WORK TO DO
A. Where is Juniper Hill School located, according to the Juniper Hill School text?
B. Express the listing lines from the line holding "The width and height of the screenshot is (384, 279)." to the line holding "coord(231,129)", inclusive, as a JSON list of strings with one string per line and blank lines omitted.

Place-Based Education:

  • Grows from the specific natural and human-created environment students live in.
  • Cuts across all academic subjects and invites interdisciplinary work.
  • Engages students in the community and the community in the education of the students.
  • Promotes academic and intellectual rigor and active, responsible citizenship.

Richard Louv, author of Last Child in the Woods (2005), refers to this approach and connection to nature and community as creating “happier, healthier and smarter” children. This is our primary goal at Juniper Hill School. 

Watch our video below to learn more.

 

A Brief History of Juniper Hill

by Anne Stires, Founder/Director, Juniper Hill School

Juniper Hill is a place that holds deep meaning for me. This property where the school now resides originally belonged to my grandmother, Jane Keyes, whom we all called Mima. My father, Kinne, spent much of his childhood here with his two sisters, and I was raised hearing stories of my father's adventures in the 42 acres of fields, woods and marshes. He explored the surrounding wilderness even in the middle of the night under a full moon, slept under heavy blankets in his unheated bedroom of the old farmhouse even through the winter, and loved canoeing along the Sheepscot River.  As I was growing up, we celebrated nearly every holiday at Juniper Hill in Mima's warm and adoring presence. My cousins, my sister and I made forts in the woods and became adept at climbing high in the apple trees--a skill our Juniper Hill students all learn to master, as well. 

As an adult, I have celebrated many milestones here: my wedding, my son's birthdays and the establishment of this very special school. Like my father, I too have spent many days canoeing the Sheepscot River. Once, during my tenure teaching at a local environmental education organization, I even had the honor of releasing a rehabilitated Barred Owl into the woods with Mima by side.

Mima lovingly kept the 1762 farmhouse, outbuildings and gardens for 45 years until it was acquired by my family when Mima passed in 2003.

I founded Juniper Hill School for Place-Based Education as a place of refuge, connection, and community. The children who attend this school readily identify the landscape with exploration, adventure and growth, as well as a magical world unto itself.  A four-year-old leaving Juniper Hill School after one of the first weeks of the Nature Immersion program, sighed a long sigh from the back seat of the car, and whispered to herself, “And now, we leave this world…and go back to the other one.”  

Antique Map of Alna, Maine 

Juniper Hill School is located at 180 Golden Ridge Road in Alna

OUR MISSION

Juniper Hill School for Place-Based Education connects children to themselves, to each other, and to their communities through studying both the natural and human environments. We utilize an integrated academic and social curriculum that immerses children in their educational context in a deeply experiential way. We strive to develop curious, creative, kind children who are becoming masters of their own learning and who actively engage to improve the world that surrounds them.

Reading in the yurts

Learning the alphabet in an outdoor classroom

Juniper Hill School Values

In order to know each child, there must exist a close relationship between families and Juniper Hill School. The curriculum is enriched by the expertise and varied experiences of students’ family members.

The concept of community is integral to Place-Based Education. Community starts with home and school and expands in ever widening circles as students become aware of their roles in their towns, their state, their country, and the world.

RAW RECORDS
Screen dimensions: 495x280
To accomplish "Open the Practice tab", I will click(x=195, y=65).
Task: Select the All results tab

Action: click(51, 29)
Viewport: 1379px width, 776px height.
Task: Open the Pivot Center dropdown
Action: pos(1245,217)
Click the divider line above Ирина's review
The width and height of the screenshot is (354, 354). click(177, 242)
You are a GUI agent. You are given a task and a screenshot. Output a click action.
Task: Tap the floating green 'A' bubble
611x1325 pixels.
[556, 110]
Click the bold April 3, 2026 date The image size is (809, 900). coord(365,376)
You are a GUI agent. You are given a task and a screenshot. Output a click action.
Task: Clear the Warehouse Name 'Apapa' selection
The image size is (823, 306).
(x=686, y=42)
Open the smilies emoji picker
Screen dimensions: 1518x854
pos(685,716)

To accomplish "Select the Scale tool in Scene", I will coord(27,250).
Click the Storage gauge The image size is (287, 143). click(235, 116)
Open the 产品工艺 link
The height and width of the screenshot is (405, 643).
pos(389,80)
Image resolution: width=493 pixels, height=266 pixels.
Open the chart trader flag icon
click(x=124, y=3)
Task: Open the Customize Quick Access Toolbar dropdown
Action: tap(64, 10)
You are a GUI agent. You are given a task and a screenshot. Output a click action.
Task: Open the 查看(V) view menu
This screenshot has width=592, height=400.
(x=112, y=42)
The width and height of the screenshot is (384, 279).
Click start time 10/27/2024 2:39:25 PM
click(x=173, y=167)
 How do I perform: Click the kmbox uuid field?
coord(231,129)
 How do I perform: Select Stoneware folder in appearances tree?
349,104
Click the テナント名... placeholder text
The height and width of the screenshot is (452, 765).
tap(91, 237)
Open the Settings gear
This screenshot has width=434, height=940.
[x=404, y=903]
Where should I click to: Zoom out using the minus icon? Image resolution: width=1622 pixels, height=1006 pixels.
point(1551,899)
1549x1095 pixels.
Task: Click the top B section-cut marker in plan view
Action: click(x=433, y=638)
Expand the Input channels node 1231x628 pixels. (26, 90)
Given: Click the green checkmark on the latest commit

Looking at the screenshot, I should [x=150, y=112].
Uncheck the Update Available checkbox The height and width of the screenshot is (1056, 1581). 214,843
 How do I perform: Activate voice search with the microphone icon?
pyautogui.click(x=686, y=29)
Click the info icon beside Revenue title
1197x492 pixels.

EXPECTED RESPONSES
A. At 180 Golden Ridge Road in Alna.

B.
[
  "The width and height of the screenshot is (384, 279).",
  "Click start time 10/27/2024 2:39:25 PM",
  "click(x=173, y=167)",
  " How do I perform: Click the kmbox uuid field?",
  "coord(231,129)"
]